* _EXERCISE DIRECTIONS_:
Collect every line of the material that contains the word "screenshot" and copy each one out.
── EXERCISE DATA
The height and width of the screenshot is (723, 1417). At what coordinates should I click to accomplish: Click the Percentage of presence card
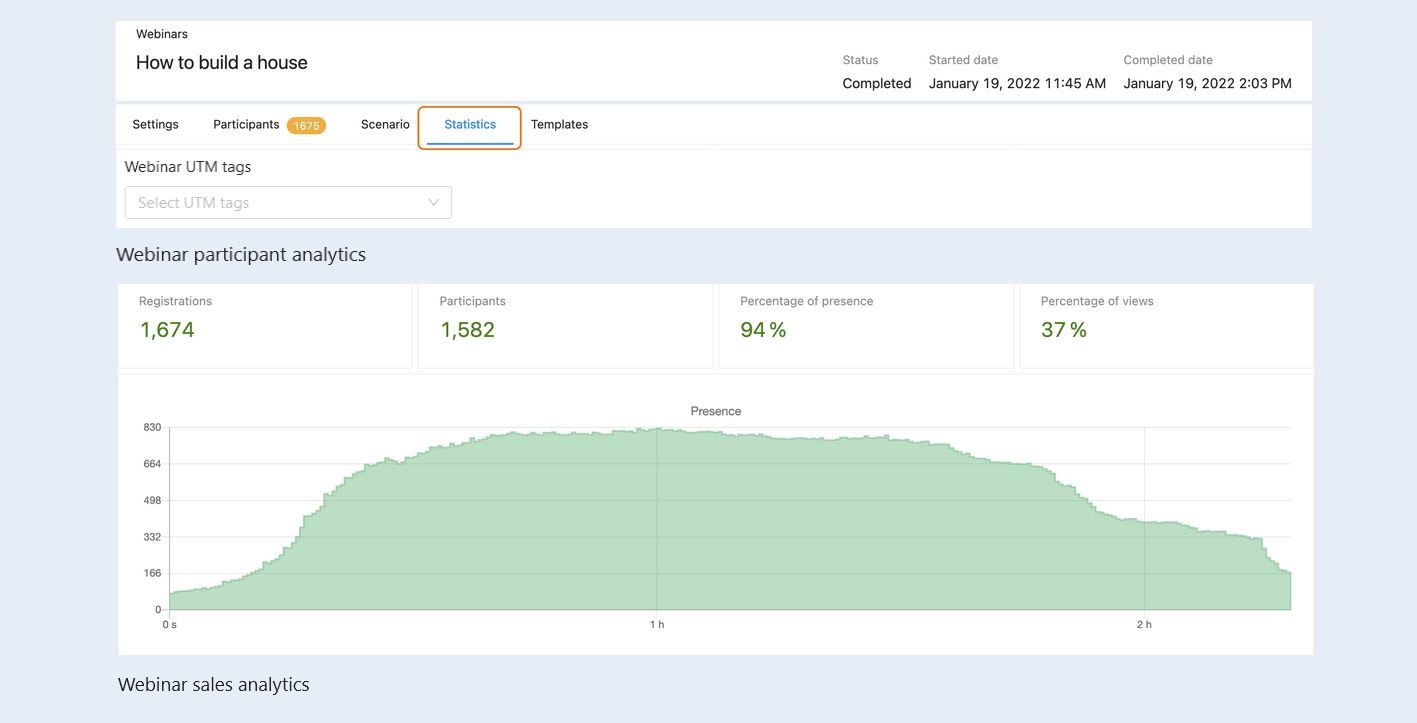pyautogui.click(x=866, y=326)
────
── EXERCISE DATA
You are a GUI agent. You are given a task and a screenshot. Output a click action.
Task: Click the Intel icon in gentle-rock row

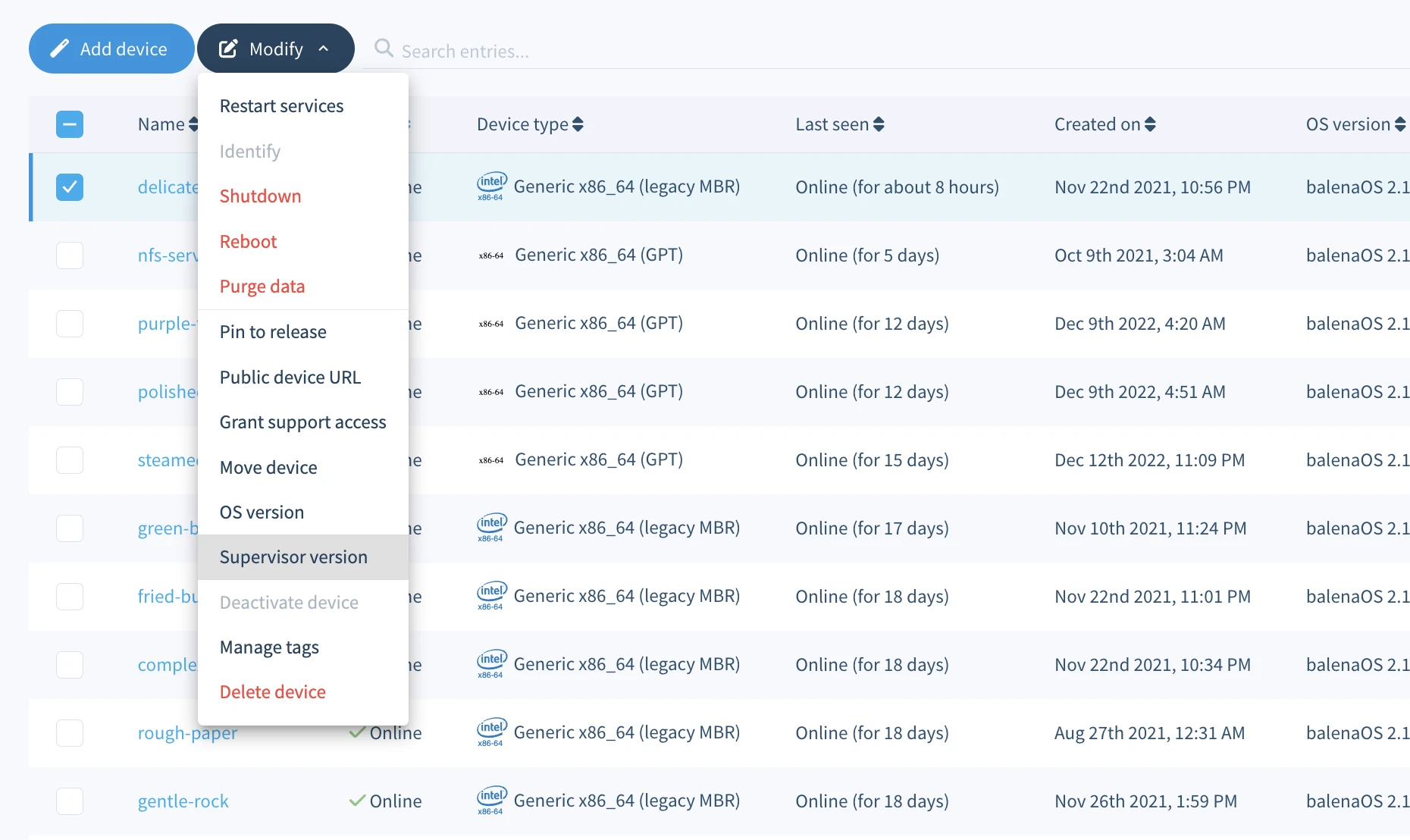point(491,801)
────
* _FINISHED TASK_:
The height and width of the screenshot is (723, 1417). At what coordinates should I click to accomplish: Click the Percentage of presence card
You are a GUI agent. You are given a task and a screenshot. Output a click action.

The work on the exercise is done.